What behavior will Ben observe with an interpreter that uses applicative-order evaluation? What behavior will he observe with an interpreter that uses normal-order evaluation? Explain your answer. (Assume that the evaluation rule for the special form if is the same whether the interpreter is using normal or applicative order: The predicate expression is evaluated first, and the result determines whether to evaluate the consequent or the alternative expression.)

The procedure p returns itself. So when you call it, the interpreter needs to evaluate (p) in order to evaluate (p).

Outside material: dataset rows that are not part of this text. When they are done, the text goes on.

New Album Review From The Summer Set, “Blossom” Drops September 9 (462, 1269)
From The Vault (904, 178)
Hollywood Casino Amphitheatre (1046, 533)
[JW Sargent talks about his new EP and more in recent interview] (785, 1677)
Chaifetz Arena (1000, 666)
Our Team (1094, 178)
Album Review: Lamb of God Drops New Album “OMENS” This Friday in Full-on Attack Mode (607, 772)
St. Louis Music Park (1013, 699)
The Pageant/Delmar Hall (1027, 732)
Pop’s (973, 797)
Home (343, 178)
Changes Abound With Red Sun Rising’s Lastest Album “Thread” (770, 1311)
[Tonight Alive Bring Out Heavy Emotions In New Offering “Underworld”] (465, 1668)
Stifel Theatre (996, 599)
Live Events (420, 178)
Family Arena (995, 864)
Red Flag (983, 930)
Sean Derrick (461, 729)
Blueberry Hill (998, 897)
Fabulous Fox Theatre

It gets stuck in an infinite loop, trying over and over to evaluate (p).

Using applicative-order evaluation, the interpreter evaluates the operator and operands before it applies the operator to the operands. So when you input (test 0 (p)), the interpreter first tries to evaluate (p) before applying test to 0 and (p). It gets stuck in a loop while trying to evaluate (p) and never gets to test.

Using normal-order evaluation, the interpreter doesn’t evaluate the operator and operands until it needs to. So when you input (test 0 (p)), it applies test according to the instructions in the definition of test. It gets to the second line and substitutes 0 in for x and evaluates (if (= 0 0)) to true. So it goes to the third line and returns 0. It doesn’t need to evaluate (p) because it never gets to the fourth line. Since it never tries to evaluate (p), it doesn’t get stuck on it.